Stanford is currently under four federal inquiries into how it handles sexual assault cases. A fifth Title IX investigation focuses on its handling of sexual harassment, apart from assault. At the time of the Brock Turner controversy, Stanford had the most ongoing Title IX investigations of any school in the nation.

The Department of Education can close an investigation if a complainant withdraws their filing. However, its Office of Civil Rights reserves the right to continue the inquiry if the complaint or the start of the investigation has suggested systemic issues. The agency has changed in recent years to review all of a school’s sexual assault cases during Title IX investigations, rather than just the specific incident included in a victim’s complaint, OCR insiders told BuzzFeed News.

If Stanford is going to make a settlement offer, it should include provisions to make policy changes, said Neena Chaudhry, counsel at the National Women’s Law Center. This would ensure the settlement terms “are beneficial and satisfactory not only for the complainants, but also beneficial to the student body as a whole,” she said.
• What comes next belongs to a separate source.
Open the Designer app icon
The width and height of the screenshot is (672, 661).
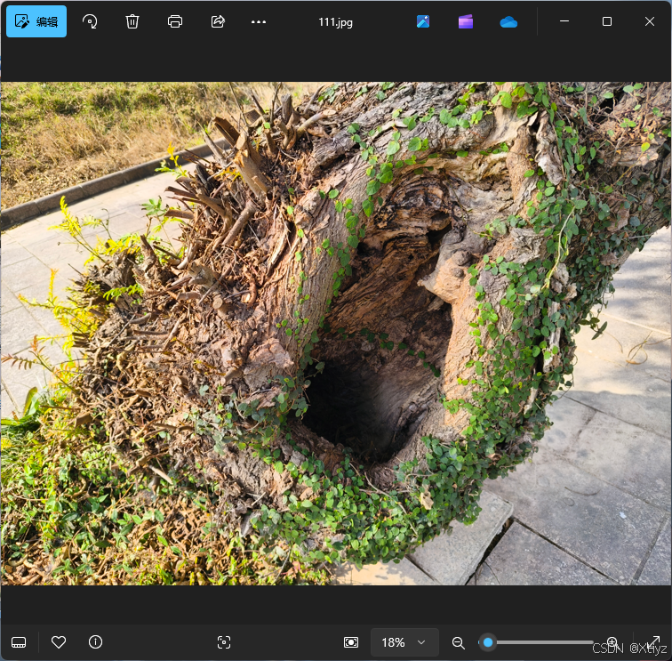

Federal investigations of whether schools violated the gender equity law Title IX in how they respond to student rape reports do not result in fines or monetary damages, like a civil lawsuit might. On some occasions, the education department has ordered universities to refund a student complainants’ tuition or pay for counseling, but it is by no means an expected outcome of the investigations.

Francis said she’s starting the GoFundMe page to “show Stanford that they can’t always get what they want by just offering a sum of money.” Any excess money she raises will go to the YWCA.